Of course, there was also the small matter of a global pandemic raging worldwide. Sometimes a few hundred miles away from true civilisation, day after lonely day, I could only hazard that I might be humankind’s last surviving person, and even if I did meet a man, my ability to procreate would unlikely be sufficient to repopulate the world. So I didn’t even ‘find myself’, as people assume the purpose of such an endeavour. What I did discover, though, was that I have immense levels of fortitude and determination. Also, I proved I still have no sense of direction. Oh, and the best invention since sliced bread is…deodorant.

AT THE BORDER

I also realised I have a strong ambition to talk about women’s wellbeing. This is especially odd because on those rare occasions I talk about being in recovery, in my interlocutor’s eyes, I immediately turn into a Catholic priest, and they hastily submit their confessional. I have no idea why this happens, but it happens almost every time. Given that women are supposed to limit themselves to a single bottle of wine a week, if you feel the need to tell me how fine your drinking is, then you’re probably overdoing it. If you also notice that when you want to stop, you keep finding a path back to the aisle of death in the supermarket, then realistically, you’ve got a very similar problem to me.
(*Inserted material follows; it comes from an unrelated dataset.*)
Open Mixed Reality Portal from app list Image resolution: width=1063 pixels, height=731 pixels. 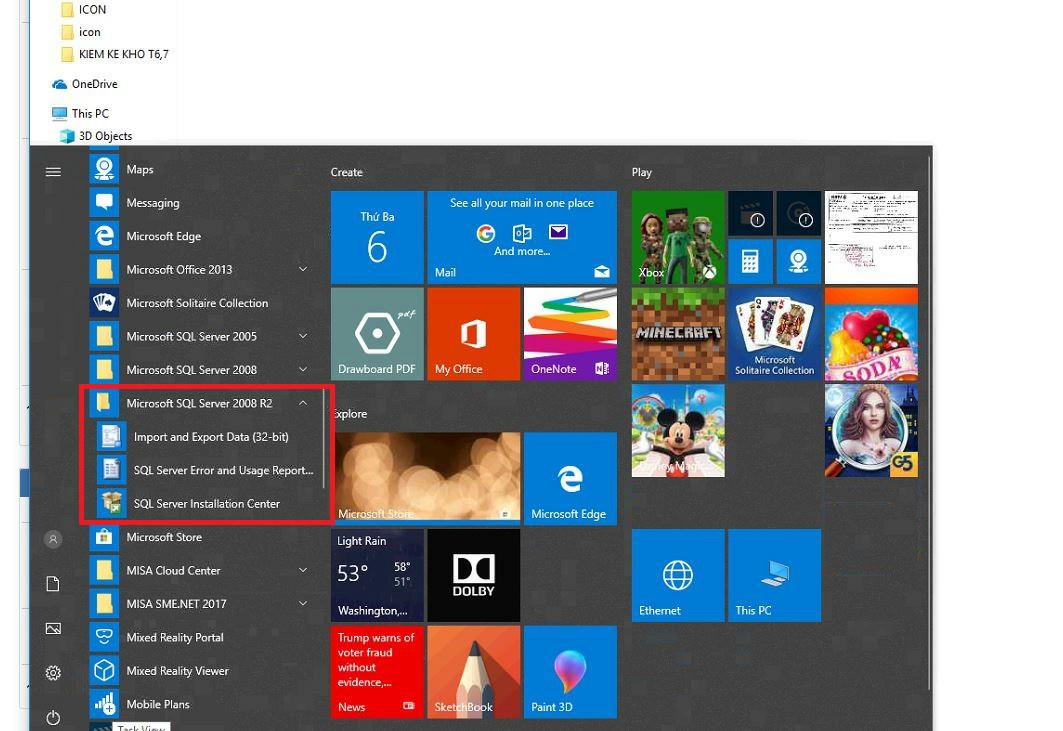pos(174,637)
I don’t know about everywhere in the world, but drinking during lockdown hit new highs, and there are unique obstacles for women getting into recovery. AA is archetypal ‘grey, pale and stale’ written by two blokes hoping to save a few other blokes from end-stage alcoholism. Fast forward nearly ninety years, and it’s one of many methods of recovery, and you really don’t need to drink to the bitter end. AA is the only method I’ve used, so I can’t offer opinions on other systems. What I have learned, though, is that alcoholism is not about a man sitting on a bench, drinking vodka out of a brown paper bag.
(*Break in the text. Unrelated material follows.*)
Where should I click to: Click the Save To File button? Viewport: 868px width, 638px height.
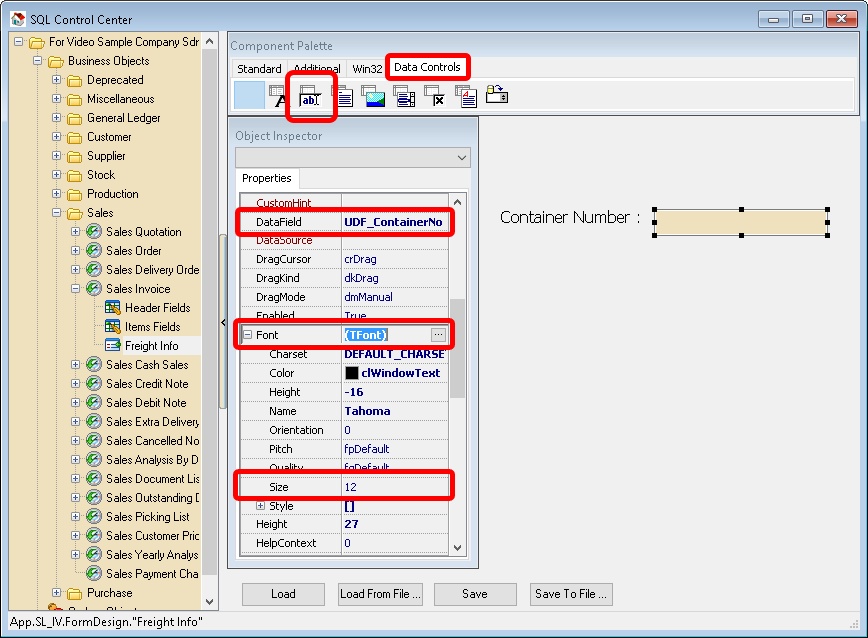click(x=570, y=594)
Women’s drinking is at home. It’s sometimes around the clock but sporadic binges between competing responsibilities. It’s often a means of combating trauma, boredom, and isolation. It is a growing problem amongst well-educated career-orientated women. I can personally attest that as a sofa-surfing, cat-cuddling, cake-loving former problem drinker who has now walked across America, alcoholism has nothing to do with willpower. We have bucketloads of ability to withstand pain, suffering, and discomfort. My story is living proof of that, but being in recovery is not about the drinking: it’s about learning how to tackle life on life’s terms – even when one’s current life is circumventing the fringes of Death Valley.

Everything You Ever Taught Me charts my journey as a novice and quite idiotic, thru-hiker who had nothing but AAs twelve steps of recovery to rely on teaching me today it one day at a time, one step at a time, and one bloody ginormous mountain at a time.